**Exercise tasks**.
#1 In the article about Pete Alonso, what was his batting average through his first 35 games last season?
#2 Continue the article about Pete Alonso from the end of its last sentence.

PORT ST. LUCIE, Fla.
My first pitch to Pete Alonso on Friday was designed to get a feel of what he might be thinking after a pandemic-warped 2020 that took a toll on everyone and was especially turbulent for him.
As if Alonso didn’t already have enough on his mind, the news that the baseball will be deadened this year (think de-juiced) loomed as another mental curve to the upcoming season. For a slugger like Alonso, the potential of losing home runs because of MLB tinkering with the ball has to be somewhat deflating, right?
He didn’t blink.
"If I hit it on the sweet spot," he said, smiling. "it’s gonna go a long way."
So . . . does that mean you don’t think about the changes very much?
"No," he replied.
That particular topic prompted the shortest answer of the day from the usually loquacious Alonso, who spoke for close to 40 minutes on everything from shutting down his social-media accounts ("I want to live in real life") to the black-jersey debate ("I just have this vision . . . bring that swagger back"). Dismissing the baseball controversy probably is a good indication that Alonso has his head in a good place again, cleared of last year’s frustration and any other distractions on the horizon.
The Mets need that Alonso back. Not necessarily the 53-homer Pete from 2019, but someone much closer to All-Star Alonso than the demoralized version from the first half of last season.
That Alonso looked as if he were carrying the full weight of the Apple on his shoulders. Through his first 35 games, he batted .208 with six homers and a .700 OPS.

**Given material**.
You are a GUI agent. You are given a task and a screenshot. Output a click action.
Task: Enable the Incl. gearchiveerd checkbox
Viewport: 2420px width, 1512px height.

**Outputs by task**.
#1 .208

#2
At that point, the narrative was impossible to escape. Alonso, with so much pressure to follow up his record rookie season, was being consumed by the failure. The pitchers had figured out his weaknesses. The Polar Bear was on thin ice.
And that’s how the story could have ended. But Alonso pulled himself back from the brink, regrouped mentally and put together a September that helped change the conversation (a little) heading into the winter. In his last 22 games, he hit .265 with 10 homers and a .992 OPS, a welcome return that let him exhale some. It also became a valuable lesson for a 26-year-old still figuring out life in the majors despite his remarkable early success.
"I learned to give myself a little bit of grace," Alonso said. "That’s kind of the little bit of the mental part of the offseason where I feel like I’ve matured because baseball is such a game of failure. In a 60-game season, failure is bound to happen. Whether it’s 162 or whatever, failure is going to happen.
"I feel like for me, that game sample, yeah, I know the numbers are there. Do I like all those numbers? No. Do I like some of those numbers? Yes. But I feel like that doesn’t define who I am as a player.
"I’m really happy that last year happened the way it did because I feel like I’m very prepared for this year. Last year exposed a lot of things I needed to get better at. I’m ready to go. I’m ready to have fun and go out there and play."
The talented, talkative Alonso remains the face of this franchise. Sure, Jacob deGrom has the more accomplished career, with the back-to-back Cy Young Awards and sustained excellence, but he’s not an everyday player. And because Alonso is saddled with that responsibility, what the Mets did this winter had to help ease some of the burden that naturally comes along with it.
By adding one of the game’s most electric talents in Francisco Lindor, strengthening the rotation and creating a deeper, more versatile roster overall, the Mets won’t always be leaning on Alonso to supply another dramatic blast to bail them out. They have plenty of other ways to win. But Alonso, with his mind right and the swing to match, will be there to provide the thunder as well.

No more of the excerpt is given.